- _EXTRACTED RECORDS_:
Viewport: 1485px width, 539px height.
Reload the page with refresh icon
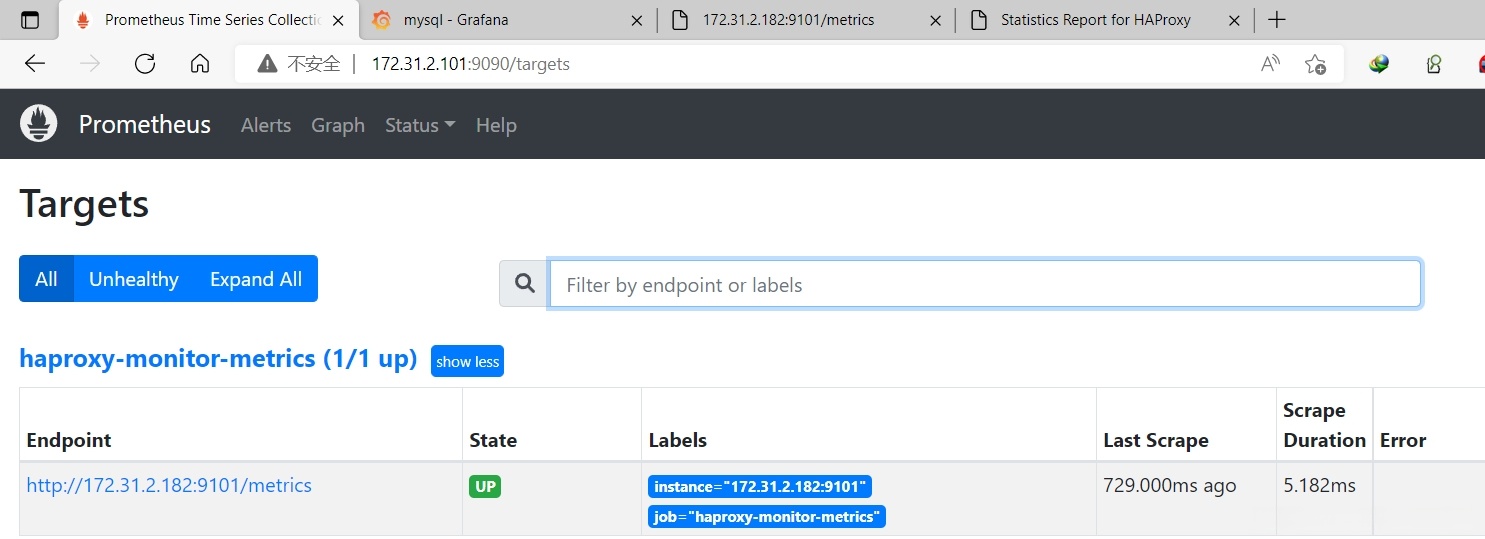[x=145, y=64]
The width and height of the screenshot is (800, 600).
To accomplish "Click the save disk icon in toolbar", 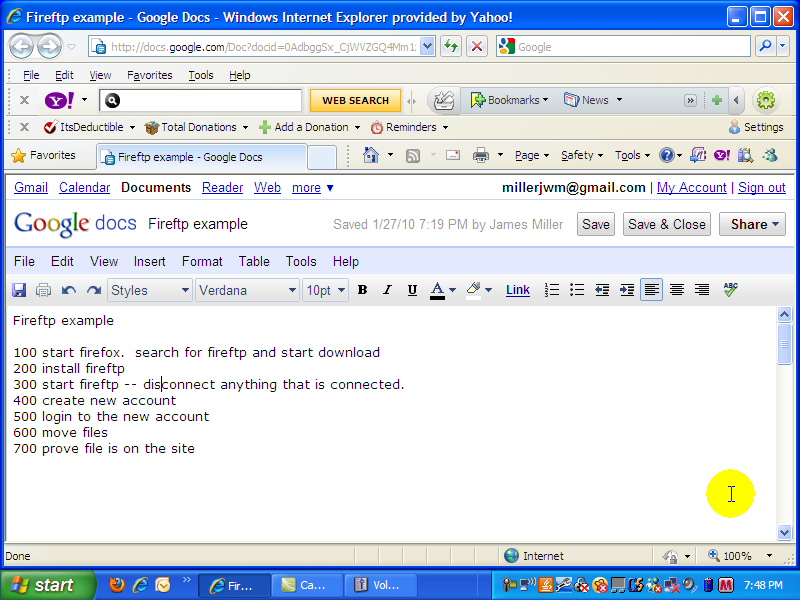I will coord(19,290).
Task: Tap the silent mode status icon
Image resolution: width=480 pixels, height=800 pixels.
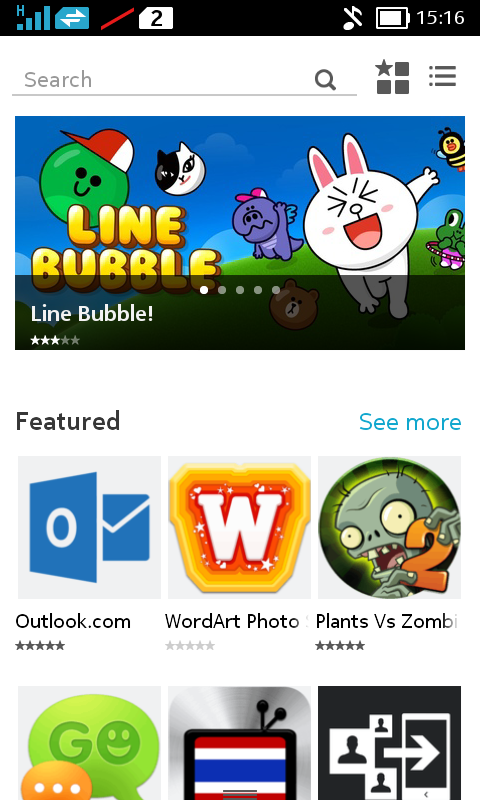Action: 352,18
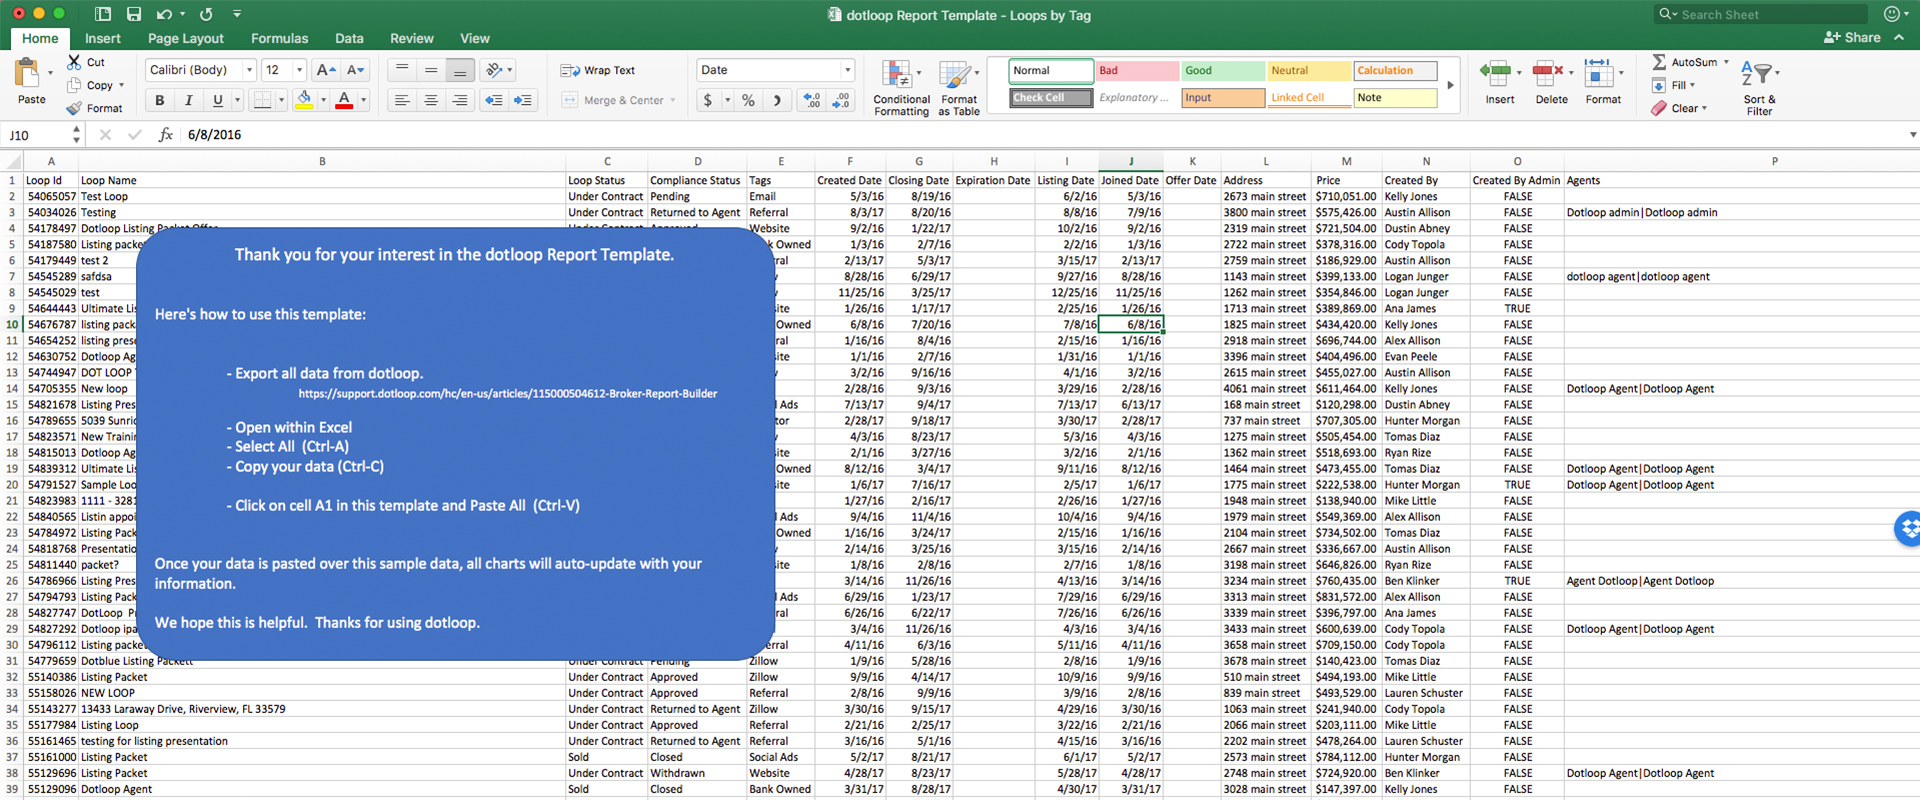Switch to the Formulas tab

coord(279,38)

- _THE REQUEST_: Copy the listing above verbatim, from the line containing "Task: Tap the silent mode status icon" through the end of the listing, both ends included, and omit the pictures.

- _SOLUTION TO THIS PROBLEM_:
Task: Tap the silent mode status icon
Image resolution: width=480 pixels, height=800 pixels.
Action: 352,18
Switch to the Formulas tab

coord(279,38)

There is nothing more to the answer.